Data provided
_ _ _ _ _

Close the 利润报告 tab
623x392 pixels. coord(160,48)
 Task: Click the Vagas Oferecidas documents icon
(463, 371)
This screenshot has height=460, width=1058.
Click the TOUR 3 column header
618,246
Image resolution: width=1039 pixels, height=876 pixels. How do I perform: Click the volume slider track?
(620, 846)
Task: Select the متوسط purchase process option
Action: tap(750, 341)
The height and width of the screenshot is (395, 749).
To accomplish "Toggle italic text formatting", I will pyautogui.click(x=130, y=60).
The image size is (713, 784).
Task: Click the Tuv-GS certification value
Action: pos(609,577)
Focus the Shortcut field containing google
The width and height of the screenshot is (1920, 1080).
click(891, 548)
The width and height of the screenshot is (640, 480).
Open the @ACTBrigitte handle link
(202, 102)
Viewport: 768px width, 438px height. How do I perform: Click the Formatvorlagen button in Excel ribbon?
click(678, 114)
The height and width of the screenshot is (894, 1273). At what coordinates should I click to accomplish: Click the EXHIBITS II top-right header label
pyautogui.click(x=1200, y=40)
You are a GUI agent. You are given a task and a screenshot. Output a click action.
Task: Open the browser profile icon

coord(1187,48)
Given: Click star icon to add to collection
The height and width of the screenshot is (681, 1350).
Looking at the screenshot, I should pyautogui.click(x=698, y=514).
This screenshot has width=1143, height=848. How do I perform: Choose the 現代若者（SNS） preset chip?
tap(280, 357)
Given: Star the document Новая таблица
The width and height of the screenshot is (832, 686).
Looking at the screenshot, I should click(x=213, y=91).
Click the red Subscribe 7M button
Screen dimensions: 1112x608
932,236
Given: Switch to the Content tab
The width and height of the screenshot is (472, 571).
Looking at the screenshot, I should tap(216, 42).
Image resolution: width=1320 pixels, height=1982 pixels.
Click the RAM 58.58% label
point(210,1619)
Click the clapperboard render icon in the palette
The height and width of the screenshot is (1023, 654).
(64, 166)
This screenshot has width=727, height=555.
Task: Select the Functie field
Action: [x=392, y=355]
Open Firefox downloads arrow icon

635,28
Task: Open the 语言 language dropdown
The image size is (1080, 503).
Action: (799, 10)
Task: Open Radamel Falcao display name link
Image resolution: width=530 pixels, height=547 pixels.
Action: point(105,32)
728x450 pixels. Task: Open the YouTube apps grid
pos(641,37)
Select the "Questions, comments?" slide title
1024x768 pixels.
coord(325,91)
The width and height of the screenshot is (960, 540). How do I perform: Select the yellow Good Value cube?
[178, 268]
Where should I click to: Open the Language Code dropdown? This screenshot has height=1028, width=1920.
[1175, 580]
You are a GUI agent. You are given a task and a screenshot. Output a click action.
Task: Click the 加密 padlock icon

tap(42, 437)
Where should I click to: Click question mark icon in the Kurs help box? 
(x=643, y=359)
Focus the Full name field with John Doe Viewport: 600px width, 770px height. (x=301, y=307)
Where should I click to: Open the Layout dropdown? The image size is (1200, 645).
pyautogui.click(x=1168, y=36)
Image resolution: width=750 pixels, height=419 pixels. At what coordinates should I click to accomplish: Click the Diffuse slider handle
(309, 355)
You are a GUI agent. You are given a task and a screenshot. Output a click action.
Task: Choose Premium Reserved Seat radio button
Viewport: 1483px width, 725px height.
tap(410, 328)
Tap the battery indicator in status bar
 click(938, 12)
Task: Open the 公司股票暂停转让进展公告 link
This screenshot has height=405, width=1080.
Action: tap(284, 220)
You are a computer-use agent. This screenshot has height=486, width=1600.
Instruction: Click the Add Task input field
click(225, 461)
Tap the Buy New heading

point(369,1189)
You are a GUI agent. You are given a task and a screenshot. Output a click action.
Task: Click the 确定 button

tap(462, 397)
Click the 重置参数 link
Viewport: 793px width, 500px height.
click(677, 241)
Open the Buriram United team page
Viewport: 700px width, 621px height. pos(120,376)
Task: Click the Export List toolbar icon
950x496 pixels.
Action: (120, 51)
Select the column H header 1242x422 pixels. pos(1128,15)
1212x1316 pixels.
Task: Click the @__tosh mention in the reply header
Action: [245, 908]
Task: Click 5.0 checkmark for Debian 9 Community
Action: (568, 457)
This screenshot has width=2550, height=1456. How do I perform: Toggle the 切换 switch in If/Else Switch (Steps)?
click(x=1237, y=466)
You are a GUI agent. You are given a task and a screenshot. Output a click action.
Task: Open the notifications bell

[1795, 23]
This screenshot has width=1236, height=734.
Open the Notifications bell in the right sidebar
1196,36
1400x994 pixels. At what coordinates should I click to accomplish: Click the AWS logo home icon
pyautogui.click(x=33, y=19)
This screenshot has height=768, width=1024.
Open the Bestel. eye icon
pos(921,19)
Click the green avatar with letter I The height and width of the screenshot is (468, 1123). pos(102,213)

_ _ _ _ _

Action item
Search the entries for the word "with". Copy each line where it appears.

Exercise output
Focus the Full name field with John Doe Viewport: 600px width, 770px height. (x=301, y=307)
Click the green avatar with letter I The height and width of the screenshot is (468, 1123). pos(102,213)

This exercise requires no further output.